Com 1,70m, o repórter fica ainda menor diante dos 2,17m de Sidão

Um gigante - Nem tudo é vantagem em enxergar o mundo um pouco mais acima do que a maioria. Sapatos com número 50 e uma cama com 2,30m são algumas das medidas que fogem ao comum para dar conforto ao grandalhão. Mas ele aprendeu a lidar com isso: "Às vezes cansa, mas a partir do dia que eu coloquei na minha cabeça que eu sou assim, que isso nao ia mudar, eu comecei a desfrutar da minha altura. O mundo não vai se adaptar a você, então se adapte ao mundo".Verdade é que por onde passa o baiano chama a atenção pelo tamanho que o deixa quase imponente. Que o digam os garotos do Porto da Barra, como conta Sidão, lembrando de um episódio engraçado. "Uma vez eu estive lá com um amigo pra ver o pôr-do-sol. Uns moleques vieram mexer comigo. Aí o líder deles gritou que não era para abordar o gradão não, só com o pequeno".Orgulho - "Sou a mãe mais feliz do mundo". A dona Sandra Maria foi incisiva na primeira frase que falou sobre o filho, e se disse orgulhosa de vê-lo sair da periferia e ter chegado onde está. Muito ligada à cria, a mãe logo percebeu qual era o seu sonho."Eu sabia que não era aqui que estava a felicidade dele. Ele estudava no colégio militar, mas não queria ser policial. Mesmo contra a vontade do pai, eu liberei ele para viajar. A única condição que eu impus foi que todo dia ligasse pra mim", contou Sandra, que não deixa de fazer a boa farofa que o filho sempre pede quando vem ao Brasil.

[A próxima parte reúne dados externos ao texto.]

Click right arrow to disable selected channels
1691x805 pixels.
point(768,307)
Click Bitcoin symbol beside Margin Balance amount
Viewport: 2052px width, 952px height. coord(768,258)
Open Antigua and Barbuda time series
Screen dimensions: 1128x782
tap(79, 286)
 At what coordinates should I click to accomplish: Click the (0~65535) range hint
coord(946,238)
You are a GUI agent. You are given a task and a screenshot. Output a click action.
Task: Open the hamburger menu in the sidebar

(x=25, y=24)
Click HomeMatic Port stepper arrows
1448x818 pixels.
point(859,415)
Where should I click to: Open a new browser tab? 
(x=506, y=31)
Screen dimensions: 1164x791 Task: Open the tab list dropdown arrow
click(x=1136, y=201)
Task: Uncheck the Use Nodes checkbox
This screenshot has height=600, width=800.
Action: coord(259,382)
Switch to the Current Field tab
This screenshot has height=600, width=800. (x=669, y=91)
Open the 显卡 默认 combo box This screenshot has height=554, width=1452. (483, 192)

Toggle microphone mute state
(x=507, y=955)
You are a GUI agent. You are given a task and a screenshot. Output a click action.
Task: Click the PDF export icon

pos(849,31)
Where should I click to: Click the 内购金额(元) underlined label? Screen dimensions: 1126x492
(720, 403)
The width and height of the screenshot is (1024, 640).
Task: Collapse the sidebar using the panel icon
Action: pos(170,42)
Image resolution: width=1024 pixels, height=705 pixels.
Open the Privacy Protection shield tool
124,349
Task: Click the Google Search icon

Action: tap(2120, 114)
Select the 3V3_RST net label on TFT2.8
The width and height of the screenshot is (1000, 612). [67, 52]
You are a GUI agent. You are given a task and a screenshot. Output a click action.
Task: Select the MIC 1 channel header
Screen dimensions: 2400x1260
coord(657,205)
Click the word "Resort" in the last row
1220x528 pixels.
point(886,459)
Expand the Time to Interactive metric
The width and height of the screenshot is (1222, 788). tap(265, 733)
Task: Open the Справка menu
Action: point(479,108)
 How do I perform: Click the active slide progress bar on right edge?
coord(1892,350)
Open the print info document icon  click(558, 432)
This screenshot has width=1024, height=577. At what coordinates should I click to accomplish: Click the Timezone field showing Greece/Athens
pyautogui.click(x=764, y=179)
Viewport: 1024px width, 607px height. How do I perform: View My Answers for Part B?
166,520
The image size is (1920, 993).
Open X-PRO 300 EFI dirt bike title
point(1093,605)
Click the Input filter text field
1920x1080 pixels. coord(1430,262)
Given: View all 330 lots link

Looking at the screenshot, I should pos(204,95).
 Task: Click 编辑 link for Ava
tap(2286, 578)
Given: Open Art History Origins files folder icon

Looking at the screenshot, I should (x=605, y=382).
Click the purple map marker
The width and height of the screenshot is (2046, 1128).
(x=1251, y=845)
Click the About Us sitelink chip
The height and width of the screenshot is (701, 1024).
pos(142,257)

Hoje o seu Wilson agradece à afronta da mulher quando deixou o filho sair tão cedo de casa: "por mim ele não ia, mas a mãe foi uma guerreira. Depois chegou a época que eu também tive muitos motivos para apoiar". Sobre a possível volta do filho ao Brasil, ele prefere não interferir. "Depende dele, o que for bom pra ele vai ser bom pra gente", disse o pai de um dos filhos ilustres de Mirantes de Periperi.